Per spiegare il coinvolgimento renale secondario alle tonsilliti nella nefropatia ad IgA è stato proposto un modello patogenetico che correla la flogosi del tessuto linfoide associato alle mucose (MALT) con la deposizione mesangiale delle IgA1 polimeriche e ipoglicosilate.Tonsilla palatina e appendice cecale condividono architettura linfoepiteliale e immunità adattativa simili (FIG. 1).

Segnaliamo un caso non comune di sindrome nefritica acuta da malattia di Berger, insorta dopo un’ appendicite acuta gangrenosa in un giovane maschio.

Caso clinico

Maschio di 26 anni, ricoverato per appendicite acuta febbrile, con rapido deterioramento della funzione renale (creatinina 1,1→ 2,6 mg/dL), ipertensione arteriosa (160/100 mmHg), macroematuria con proteinuria lieve-moderata (0.6→ 1,7 g/die) (sindrome nefritica acuta). Lieve aumento delle IgA sieriche (418 mg/dL), C3, C4 normali; ANCA, ENA, anti-ANA, anti-GBM, TAS, sierologia virale: negativi. Prima dell’appendicite, la funzionalità renale e la pressione arteriosa erano normali (FIG. 2).

Biopsia renale (a dieci giorni dall’appendicectomia):
MO: 14 glomeruli con lieve espansione mesangiale e piccoli immunodepositi paramesangiali, focale infiltrazione linfo-monocitoide tubulo-interstiziale, atrofia tubulare, cilindri ematici intratubulari (FIG. 3)
IF: diffusi depositi granulari di IgA e C3 nel ciuffo mesangiale (FIG. 4).
ME: grossi immunodepositi mesangiali con GBM normale.
Diagnosi: nefropatia ad IgA (stadio OMS IC) associata a lievi lesioni tubulo-interstiziali.
Per peggioramento della funzione renale e proteinuria moderata con cilindruria eritrocitaria, dopo antibioticoterapia ev ed appendicectomia laparoscopica, segue trattamento steroideo (3 boli successivi di metilprednisolone di 250 mg/die + 50 mg/die per os di mantenimento x 3 mesi). Risultato: remissione parziale della proteinuria senza recupero della funzione renale “quo ante” (creatinina 2,2 mg/dL).

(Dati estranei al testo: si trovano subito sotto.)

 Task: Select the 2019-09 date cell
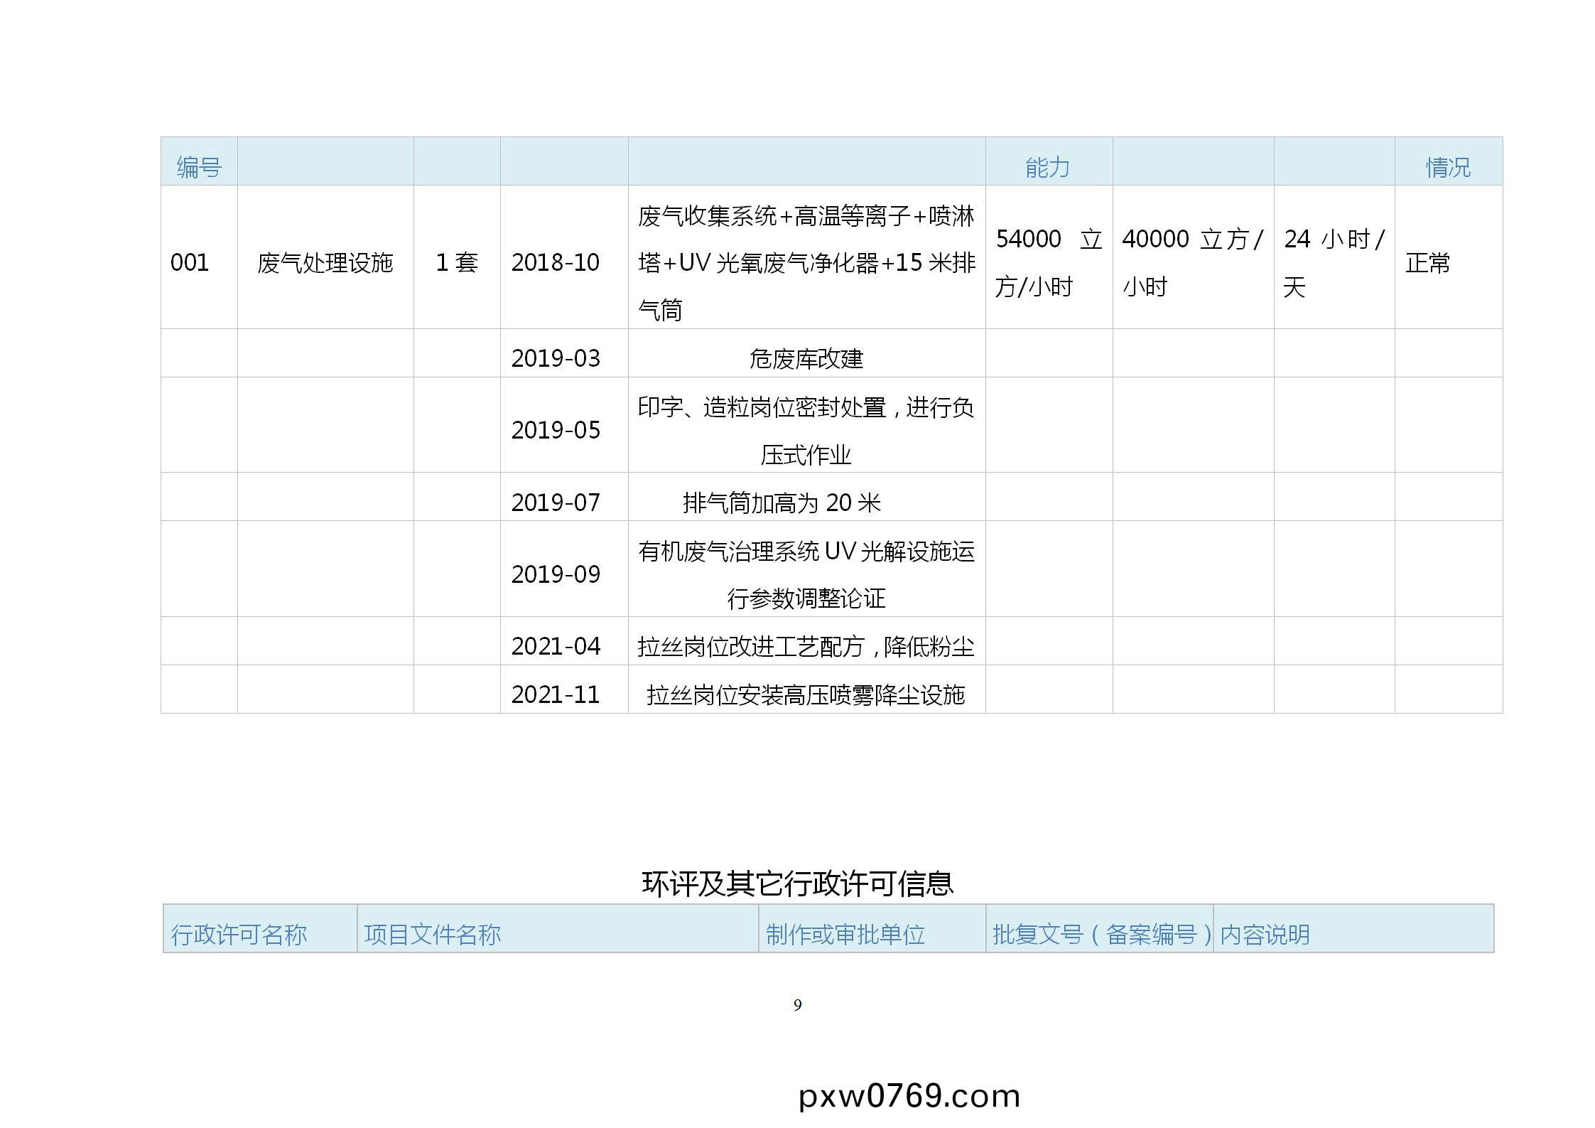(556, 574)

Il decorso successivo è stato contrassegnato da un difficile controllo pressorio (140/90 mmHg) e da ripetute recidive (macroematuria e proteinuria ) secondarie a episodi di flogosi delle vie aree superiori o cistiti, in concomitanza delle quali si verificava un ulteriore deterioramento della funzionalità renale.

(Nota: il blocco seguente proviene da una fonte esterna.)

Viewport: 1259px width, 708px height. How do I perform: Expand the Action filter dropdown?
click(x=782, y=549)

A distanza di sei anni dall’esordio della malattia, dopo una scarsa risposta al trattamento steroideo (protocollo Pozzi) (1 g metilprednisolone e.v. per 3 giorni consecutivi all’inizio e 2 e 4 mesi dopo + prednisone 0.5 mg/kg a giorni alterni per 6 mesi) il paziente è giunto alla fase uremica (creatinina 6 mg/dL, azotemia 200 mg/dL, proteinuria 7-4,5 g/die) in attesa di terapia sostitutiva.

Conclusioni

Elusivo rimane ancora il rapporto fisiopatologico tra MALT e parenchima renale. Finora la ricerca di fattori scatenanti la deposizione intraglomerulare degli immunocomplessi IgA è risultata inconcludente. Un difetto della tolleranza immnunitaria favorirebbe l’anomala risposta del MALT al microbiota (complesso dei microrganismi simbiontici intestinali) con alterazione della barriera intestinale e aberrante glicosilazione delle IgA1 polimeriche con successiva immunodeposizione mesangiale (FIG. 5). Il caso clinico qui esposto rinnova l’interesse per l’asse intestino-rene, individuando in un distretto MALT extra-tonsillare l’innesco di un analogo meccanismo autoimmune.